*EXERCISE INSTRUCTIONS*: Present the lines running from the line with "You are a computer-use agent. The" to the line with "Looking at the" as a Markdown table with the columns Row and Line, leaving out any blank lines.

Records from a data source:
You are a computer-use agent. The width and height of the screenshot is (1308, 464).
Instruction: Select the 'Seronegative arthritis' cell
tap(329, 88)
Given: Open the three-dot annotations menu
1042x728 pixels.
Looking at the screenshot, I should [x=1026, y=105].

...

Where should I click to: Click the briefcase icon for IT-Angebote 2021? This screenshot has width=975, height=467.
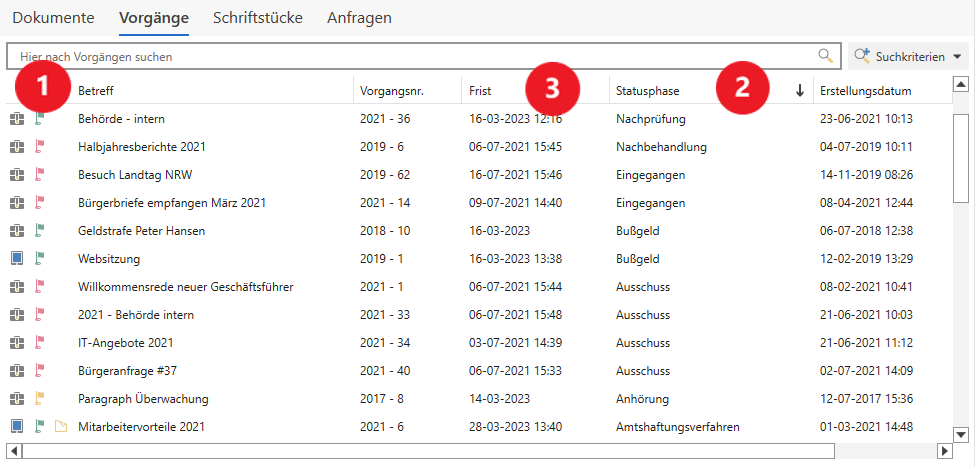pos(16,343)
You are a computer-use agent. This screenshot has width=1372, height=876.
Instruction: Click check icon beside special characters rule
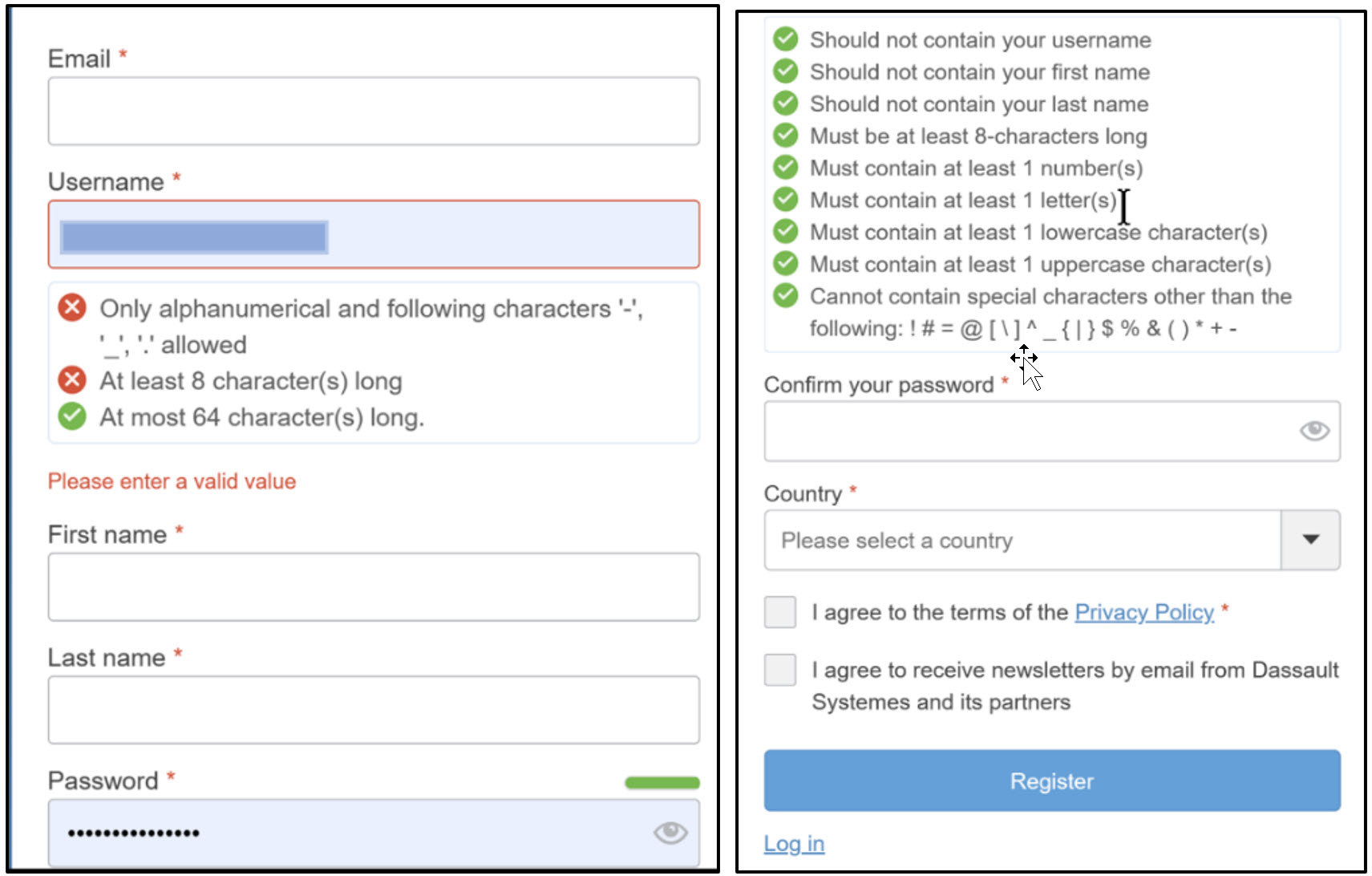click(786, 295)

...

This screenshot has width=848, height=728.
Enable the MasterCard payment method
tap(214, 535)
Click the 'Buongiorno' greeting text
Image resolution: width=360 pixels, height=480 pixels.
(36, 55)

*EXERCISE RESPONSE*:
| Row | Line |
|---|---|
| 1 | You are a computer-use agent. The width and height of the screenshot is (1308, 464). |
| 2 | Instruction: Select the 'Seronegative arthritis' cell |
| 3 | tap(329, 88) |
| 4 | Given: Open the three-dot annotations menu |
| 5 | 1042x728 pixels. |
| 6 | Looking at the screenshot, I should [x=1026, y=105]. |